## Records provided:
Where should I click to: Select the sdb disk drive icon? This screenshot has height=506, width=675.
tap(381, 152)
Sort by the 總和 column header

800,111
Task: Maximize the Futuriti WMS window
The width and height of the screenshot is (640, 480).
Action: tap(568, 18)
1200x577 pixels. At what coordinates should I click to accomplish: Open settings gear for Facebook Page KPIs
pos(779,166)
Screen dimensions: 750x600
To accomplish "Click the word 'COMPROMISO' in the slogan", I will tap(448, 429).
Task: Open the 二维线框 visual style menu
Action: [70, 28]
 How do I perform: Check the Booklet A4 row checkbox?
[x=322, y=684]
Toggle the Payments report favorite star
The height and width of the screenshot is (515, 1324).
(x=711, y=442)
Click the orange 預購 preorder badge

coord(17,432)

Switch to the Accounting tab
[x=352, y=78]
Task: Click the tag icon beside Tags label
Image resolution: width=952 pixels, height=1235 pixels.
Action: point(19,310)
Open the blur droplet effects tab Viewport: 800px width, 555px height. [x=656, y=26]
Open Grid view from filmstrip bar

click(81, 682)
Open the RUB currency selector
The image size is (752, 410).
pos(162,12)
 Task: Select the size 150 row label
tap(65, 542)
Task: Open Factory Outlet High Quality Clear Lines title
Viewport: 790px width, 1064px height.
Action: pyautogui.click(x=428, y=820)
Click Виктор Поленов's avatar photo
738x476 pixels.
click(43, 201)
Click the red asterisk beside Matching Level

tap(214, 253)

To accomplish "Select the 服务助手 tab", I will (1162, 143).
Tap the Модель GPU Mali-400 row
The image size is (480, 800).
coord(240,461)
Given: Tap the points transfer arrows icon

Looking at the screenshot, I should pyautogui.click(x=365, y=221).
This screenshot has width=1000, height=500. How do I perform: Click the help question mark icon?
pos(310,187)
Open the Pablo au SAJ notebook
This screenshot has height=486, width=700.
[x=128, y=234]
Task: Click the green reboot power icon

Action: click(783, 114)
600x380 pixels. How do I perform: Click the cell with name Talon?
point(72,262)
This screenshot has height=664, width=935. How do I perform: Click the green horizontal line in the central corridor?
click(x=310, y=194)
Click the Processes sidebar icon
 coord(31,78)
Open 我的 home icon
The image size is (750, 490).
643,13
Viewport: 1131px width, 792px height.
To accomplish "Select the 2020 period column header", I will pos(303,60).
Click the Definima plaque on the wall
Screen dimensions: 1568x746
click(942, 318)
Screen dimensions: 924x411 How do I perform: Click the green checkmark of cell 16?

## What the task requires:
The response must contain exactly the lines from the one with "This screenshot has height=664, width=935." through the last line of the material above, both ends included, and no others.

## Response to the task:
This screenshot has height=664, width=935. How do I perform: Click the green horizontal line in the central corridor?
click(x=310, y=194)
Click the Processes sidebar icon
 coord(31,78)
Open 我的 home icon
The image size is (750, 490).
643,13
Viewport: 1131px width, 792px height.
To accomplish "Select the 2020 period column header", I will pos(303,60).
Click the Definima plaque on the wall
Screen dimensions: 1568x746
click(942, 318)
Screen dimensions: 924x411 How do I perform: Click the green checkmark of cell 16?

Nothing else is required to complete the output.